South Korea's Naver Announces Complete Abandonment of Alibaba's Qwen Encoder

Naver stated that the new encoder is a significant improvement based on its existing "VUClip" technology, and its performance has reached a level comparable to that of the world's leading model, Qwen.

A visual encoder is a module in multimodal AI that converts image and video information into understandable data formats, and is known as the model's "optic nerve."

Earlier this year, Naver sparked controversy for partially using Alibaba's Qwen 2.5 visual encoder in its HyperCLOVA X SEED 32B Sync model when participating in a South Korean government-led independent AI foundational model project.
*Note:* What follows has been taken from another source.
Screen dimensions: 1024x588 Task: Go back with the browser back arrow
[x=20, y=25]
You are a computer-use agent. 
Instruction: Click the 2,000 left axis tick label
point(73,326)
On January 15th, the South Korean Ministry of Science and ICT announced the results of the first round of reviews, and Naver Cloud was directly eliminated due to insufficient model originality and technological independence, along with NC AI.

At the time, Naver argued that "the visual encoder can be replaced at any time and is not an indispensable core component."

Four months later, Naver launched its new encoder, with the biggest highlight being that it was designed with a focus on Korean from the training stage, directly connecting images with Korean without going through an intermediate translation layer.

A Naver Cloud official emphasized that when processing visual data containing Korean geography, culture, or proper nouns, the new encoder can avoid information distortion during translation.

However, the encoder replacement plan for the previously open-source HyperCLOVA X SEED 32B Sync model has not yet been determined.